Cette période fut aussi le point culminant de l’individualisme à l’italienne :
concurrence exacerbée entre villes et villages, importance de la vie publique et
du groupe d’appartenance (le clan, la famille ?), nécessité de se mettre en avant
et de se donner la plus grande visibilité possible.
Pour comprendre l’importance du phénomène de la ville italienne à la Renais­
sance, il suffit de retenir qu’en 1500, huit des onze villes les plus importantes
d’Europe (celles de plus de 50 000 habitants) se trouvaient en Italie13.

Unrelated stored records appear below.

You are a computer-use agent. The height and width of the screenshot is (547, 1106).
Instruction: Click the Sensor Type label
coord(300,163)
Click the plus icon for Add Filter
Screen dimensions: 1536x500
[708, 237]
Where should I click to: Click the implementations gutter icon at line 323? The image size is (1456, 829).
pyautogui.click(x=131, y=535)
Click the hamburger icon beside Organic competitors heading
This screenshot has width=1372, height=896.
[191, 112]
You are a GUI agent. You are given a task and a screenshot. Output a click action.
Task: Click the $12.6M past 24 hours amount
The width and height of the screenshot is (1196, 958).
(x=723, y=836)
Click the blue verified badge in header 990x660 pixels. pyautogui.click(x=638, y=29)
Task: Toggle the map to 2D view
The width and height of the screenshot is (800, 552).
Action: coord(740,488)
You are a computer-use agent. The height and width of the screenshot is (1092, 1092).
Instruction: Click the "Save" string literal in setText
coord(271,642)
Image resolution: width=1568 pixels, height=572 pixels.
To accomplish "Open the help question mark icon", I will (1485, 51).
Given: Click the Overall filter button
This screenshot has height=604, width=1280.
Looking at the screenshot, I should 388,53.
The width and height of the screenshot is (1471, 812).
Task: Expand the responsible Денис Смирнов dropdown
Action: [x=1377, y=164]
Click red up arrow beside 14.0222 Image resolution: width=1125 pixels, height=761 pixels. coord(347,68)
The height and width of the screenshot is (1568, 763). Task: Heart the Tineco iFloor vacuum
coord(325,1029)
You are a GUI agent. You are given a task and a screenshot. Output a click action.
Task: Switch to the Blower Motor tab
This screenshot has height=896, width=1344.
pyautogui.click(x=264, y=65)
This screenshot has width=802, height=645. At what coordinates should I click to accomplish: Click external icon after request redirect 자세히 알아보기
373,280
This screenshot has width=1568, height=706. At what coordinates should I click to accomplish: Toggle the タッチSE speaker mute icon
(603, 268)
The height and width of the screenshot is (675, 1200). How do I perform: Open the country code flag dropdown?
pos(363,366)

Parmi les intellectuels de cette époque naît aussi l’idée d’unification (on la
trouve notamment dans Le Prince de Machiavel). Cet espoir culminera au XIXe
siècle avec le lancement d’une véritable démarche concrète.
1.4 De la domination étrangère à la constitution
de l’unité
C’est sans doute parce que la péninsule italique était divisée en de multiples
territoires autonomes qu’elle constitua une proie de premier choix pour nombre
de puissances européennes, essentiellement l’Autriche et l’Espagne. La fin de
la Renaissance vit la décadence graduelle des mini-états italiens. L’Italie qui
avait inventé une nouvelle civilisation, ne fut pas capable de la protéger des
ambitions de ses voisins mieux organisés.
En 1525, la bataille de Pavie marqua le début d’une domination espagnole qui
durera plus de deux siècles. Après le traité d’Utrecht en 171314, c’est la Maison
de Habsbourg qui reçut la partie Nord de ces territoires.
13 Mentionné par Alberto Toscano lors d’un discours à l’Université Paris-Dauphine,
le 18 mai 2010.
14 Le Traité d’Utrecht marque le recul de l’Espagne, qui perd, dans un premier
temps, toutes ses possessions européennes. Les Habsbourg lui rétrocéderont
Naples et la Sicile en 1738, ainsi que Parme en 1745.